Megan Henderson - Novar Estate
Posted: 13/07/2011
Author: Vicky Brewin
Category: Game and Wildlife Management
Megan Henderson is just where she wants to be. Thanks to her mother, a great college tutor and an open-minded head keeper who believed that a teenage girl could become good gamekeeper…
Shooting to success
Megan believes that gamekeeper training today opens doors for ‘outsiders’ who can work alongside those who learn by generation, from parents and grandparents.
Today Megan is Under Keeper on the Novar Estate at Evanton in Scotland - 23,000 acres dedicated to farming, forestry, traditional country sports and taking care of the environment.
Within five years she has proved the doubters, and there have been many, wrong. Not only is Megan qualified and experienced, last year her success was sealed when she won our Scottish Land-based Learner of the Year Awards.

• **Your assignment**
Return the stretch of the Megan Henderson profile from "Megan Henderson - Novar" through "parents and grandparents.", copied word for word.

• **Record excerpts**
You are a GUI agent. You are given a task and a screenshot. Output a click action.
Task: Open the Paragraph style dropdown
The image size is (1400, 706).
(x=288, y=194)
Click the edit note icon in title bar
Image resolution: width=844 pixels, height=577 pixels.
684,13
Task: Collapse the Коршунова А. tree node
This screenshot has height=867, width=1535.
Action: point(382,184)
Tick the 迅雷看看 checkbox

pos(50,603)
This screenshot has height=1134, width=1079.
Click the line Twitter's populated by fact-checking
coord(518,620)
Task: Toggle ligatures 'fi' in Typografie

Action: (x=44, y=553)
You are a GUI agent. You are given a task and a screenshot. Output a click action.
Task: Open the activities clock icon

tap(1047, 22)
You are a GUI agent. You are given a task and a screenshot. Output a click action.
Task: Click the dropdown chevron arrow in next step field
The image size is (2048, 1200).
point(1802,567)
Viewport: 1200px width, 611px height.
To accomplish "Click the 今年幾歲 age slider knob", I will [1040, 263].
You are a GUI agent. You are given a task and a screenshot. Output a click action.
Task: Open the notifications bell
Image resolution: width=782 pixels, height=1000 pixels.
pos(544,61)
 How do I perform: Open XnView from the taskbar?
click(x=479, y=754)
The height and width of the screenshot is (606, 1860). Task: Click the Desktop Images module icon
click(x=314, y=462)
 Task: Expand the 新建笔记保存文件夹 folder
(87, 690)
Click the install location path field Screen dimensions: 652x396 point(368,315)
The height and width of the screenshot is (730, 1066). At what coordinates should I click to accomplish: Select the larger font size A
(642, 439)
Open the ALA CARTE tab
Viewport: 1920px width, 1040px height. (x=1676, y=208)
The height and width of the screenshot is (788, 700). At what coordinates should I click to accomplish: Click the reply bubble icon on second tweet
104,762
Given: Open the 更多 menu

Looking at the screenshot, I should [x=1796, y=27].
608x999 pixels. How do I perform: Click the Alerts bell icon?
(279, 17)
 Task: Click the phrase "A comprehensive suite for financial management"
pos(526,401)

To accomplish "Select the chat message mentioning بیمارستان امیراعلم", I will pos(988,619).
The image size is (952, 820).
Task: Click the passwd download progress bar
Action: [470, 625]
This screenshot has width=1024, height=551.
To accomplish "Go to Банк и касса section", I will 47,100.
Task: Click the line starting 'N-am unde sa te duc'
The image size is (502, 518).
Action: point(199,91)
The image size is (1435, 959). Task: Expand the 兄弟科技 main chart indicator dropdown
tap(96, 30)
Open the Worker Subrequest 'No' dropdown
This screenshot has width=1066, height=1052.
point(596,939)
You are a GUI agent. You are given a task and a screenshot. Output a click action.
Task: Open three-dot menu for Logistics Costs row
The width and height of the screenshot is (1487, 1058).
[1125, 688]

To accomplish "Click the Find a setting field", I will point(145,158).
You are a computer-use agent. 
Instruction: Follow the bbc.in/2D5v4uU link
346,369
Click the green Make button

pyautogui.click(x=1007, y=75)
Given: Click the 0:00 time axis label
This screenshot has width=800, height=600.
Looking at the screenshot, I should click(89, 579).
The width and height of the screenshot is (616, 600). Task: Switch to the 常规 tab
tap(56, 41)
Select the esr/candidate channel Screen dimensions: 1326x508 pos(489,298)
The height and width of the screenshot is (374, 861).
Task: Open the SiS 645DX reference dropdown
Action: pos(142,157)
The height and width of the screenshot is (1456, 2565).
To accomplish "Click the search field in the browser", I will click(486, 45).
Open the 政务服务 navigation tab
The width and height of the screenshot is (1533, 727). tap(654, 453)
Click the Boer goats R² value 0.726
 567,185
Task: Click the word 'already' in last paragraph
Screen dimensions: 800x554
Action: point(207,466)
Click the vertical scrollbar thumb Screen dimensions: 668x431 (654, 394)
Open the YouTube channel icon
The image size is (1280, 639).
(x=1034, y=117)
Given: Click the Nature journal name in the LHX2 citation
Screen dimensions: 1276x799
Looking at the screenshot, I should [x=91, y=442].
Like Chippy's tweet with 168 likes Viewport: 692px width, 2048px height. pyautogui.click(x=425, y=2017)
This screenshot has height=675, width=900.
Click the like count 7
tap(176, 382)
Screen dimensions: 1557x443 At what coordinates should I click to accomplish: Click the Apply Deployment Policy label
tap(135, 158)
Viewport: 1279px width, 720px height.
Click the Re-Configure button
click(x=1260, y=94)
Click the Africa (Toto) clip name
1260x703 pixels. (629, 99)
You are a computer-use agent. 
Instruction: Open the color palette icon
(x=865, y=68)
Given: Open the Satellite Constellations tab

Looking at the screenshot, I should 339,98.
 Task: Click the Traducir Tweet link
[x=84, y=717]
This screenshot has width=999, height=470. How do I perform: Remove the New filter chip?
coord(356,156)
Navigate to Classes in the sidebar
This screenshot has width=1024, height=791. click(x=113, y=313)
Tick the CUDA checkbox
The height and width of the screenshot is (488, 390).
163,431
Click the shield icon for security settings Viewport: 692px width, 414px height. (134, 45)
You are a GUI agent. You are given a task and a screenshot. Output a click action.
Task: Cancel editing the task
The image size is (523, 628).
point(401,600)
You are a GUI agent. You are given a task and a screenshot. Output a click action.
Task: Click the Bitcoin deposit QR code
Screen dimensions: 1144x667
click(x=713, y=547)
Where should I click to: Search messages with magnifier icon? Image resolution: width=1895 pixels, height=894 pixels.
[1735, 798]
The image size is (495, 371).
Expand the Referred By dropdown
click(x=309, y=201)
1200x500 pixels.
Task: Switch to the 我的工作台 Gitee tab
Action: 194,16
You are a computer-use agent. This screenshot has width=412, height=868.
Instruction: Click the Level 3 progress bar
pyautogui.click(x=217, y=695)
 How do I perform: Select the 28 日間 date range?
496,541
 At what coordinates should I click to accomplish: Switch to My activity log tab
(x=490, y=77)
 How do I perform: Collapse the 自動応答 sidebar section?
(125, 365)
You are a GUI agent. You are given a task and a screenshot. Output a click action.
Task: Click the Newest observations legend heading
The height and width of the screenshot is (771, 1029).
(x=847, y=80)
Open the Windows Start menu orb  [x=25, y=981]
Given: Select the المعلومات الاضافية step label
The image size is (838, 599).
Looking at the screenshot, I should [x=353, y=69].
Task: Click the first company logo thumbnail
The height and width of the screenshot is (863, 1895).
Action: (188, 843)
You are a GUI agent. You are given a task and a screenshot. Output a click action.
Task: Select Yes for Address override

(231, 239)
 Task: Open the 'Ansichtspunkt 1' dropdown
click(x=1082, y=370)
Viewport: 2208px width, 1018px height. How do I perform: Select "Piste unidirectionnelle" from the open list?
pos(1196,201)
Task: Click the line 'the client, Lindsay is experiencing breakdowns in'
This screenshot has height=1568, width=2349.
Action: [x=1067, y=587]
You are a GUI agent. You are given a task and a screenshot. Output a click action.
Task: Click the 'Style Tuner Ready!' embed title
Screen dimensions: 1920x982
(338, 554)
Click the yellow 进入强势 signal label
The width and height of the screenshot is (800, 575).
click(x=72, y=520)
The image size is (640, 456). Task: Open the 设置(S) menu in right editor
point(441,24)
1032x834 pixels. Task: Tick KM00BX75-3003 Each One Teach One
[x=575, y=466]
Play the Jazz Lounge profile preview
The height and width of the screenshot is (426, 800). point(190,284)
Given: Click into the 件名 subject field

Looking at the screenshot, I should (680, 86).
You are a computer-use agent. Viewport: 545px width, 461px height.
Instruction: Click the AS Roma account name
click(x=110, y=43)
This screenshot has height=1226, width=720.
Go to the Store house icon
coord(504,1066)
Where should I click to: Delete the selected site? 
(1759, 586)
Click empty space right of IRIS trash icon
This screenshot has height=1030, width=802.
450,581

• **Response**
Megan Henderson - Novar Estate
Posted: 13/07/2011
Author: Vicky Brewin
Category: Game and Wildlife Management
Megan Henderson is just where she wants to be. Thanks to her mother, a great college tutor and an open-minded head keeper who believed that a teenage girl could become good gamekeeper…
Shooting to success
Megan believes that gamekeeper training today opens doors for ‘outsiders’ who can work alongside those who learn by generation, from parents and grandparents.